But all I felt was numb.

Shock. This was what they always talked about on nighttime dramas after traumatic events. Shock. Like your system couldn’t process the emotions, so they locked you down to them.

It was only maybe a couple of moments before I knew that I was in trouble. That I was going to go to jail. For the rest of my life. That all the time I spent with Teddy for good reason while he beat the life out of me would be for naught.

No.

No way.

I couldn’t let that be my fate.

I half-turned to my husband’s desk, seeing my phone sitting there in its sedate gold case. It was there for the same reason I didn’t get to have a password on it. Because Teddy checked it. Every single night. To make sure I wasn’t, I don’t know, looking for ways to leave him, or kill him or divorce him and still get the money, or, of course, cheat on him.

I reached for it, opening an incognito window because it seemed like the situation called for it even though I genuinely had no idea what the purpose of an incognito window even was for. Aside from masturbating husbands not wanting their puritanical wives to know what porn they liked to watch, I guess.

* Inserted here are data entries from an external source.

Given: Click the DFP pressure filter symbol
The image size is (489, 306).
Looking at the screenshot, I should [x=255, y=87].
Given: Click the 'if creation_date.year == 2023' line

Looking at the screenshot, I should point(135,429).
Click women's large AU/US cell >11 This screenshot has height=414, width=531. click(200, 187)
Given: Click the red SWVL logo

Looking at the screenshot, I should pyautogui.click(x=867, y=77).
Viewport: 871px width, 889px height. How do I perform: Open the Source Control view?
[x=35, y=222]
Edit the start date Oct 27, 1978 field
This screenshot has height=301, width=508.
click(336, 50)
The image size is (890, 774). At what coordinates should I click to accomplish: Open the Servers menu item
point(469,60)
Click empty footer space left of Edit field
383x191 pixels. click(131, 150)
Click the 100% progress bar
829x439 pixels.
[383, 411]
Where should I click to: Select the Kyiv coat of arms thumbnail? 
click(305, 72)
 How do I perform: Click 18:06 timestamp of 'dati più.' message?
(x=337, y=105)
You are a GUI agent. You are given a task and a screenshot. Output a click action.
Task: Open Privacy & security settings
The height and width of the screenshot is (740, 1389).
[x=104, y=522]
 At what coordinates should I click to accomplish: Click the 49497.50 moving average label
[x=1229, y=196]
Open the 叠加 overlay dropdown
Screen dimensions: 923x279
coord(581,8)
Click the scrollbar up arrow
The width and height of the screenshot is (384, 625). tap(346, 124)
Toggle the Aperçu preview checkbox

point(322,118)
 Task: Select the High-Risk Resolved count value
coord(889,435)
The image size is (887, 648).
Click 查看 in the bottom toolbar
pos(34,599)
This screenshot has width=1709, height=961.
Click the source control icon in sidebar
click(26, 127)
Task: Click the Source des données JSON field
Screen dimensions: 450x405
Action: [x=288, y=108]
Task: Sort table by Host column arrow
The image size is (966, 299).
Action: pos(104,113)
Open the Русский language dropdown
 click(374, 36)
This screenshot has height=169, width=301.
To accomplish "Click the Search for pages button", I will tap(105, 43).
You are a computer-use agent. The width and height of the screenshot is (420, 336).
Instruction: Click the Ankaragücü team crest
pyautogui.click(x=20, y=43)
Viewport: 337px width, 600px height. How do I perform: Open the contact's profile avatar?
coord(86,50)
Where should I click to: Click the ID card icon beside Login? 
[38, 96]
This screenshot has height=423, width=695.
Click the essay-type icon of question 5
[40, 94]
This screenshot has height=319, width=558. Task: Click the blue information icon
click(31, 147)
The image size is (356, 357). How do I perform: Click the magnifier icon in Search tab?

And I typed in the words that came to mind because I had seen TV shows about it.

Fixers.

Professional fixers.

And there one was.

Right in Navesink Bank.

Like it had been waiting for me to finally get the lady balls to do this so they could help me fix it.

The woman at the desk was calm, efficient, never even hesitating while I rambled through my sordid story about murdering my own husband. Maybe I should have been put off by that. But, to me, all it said was that these people had seen – and fixed – it all. So I had nothing to worry about.

Being told a man named Smith would be there in a few moments and not to move or touch anything including myself, I waited.

Then there he was.

He walked like he’d served. See, they always had a walk. A swagger in a way. I’d grown up in a town full of active service men and women and veterans alike. They all walked the same way.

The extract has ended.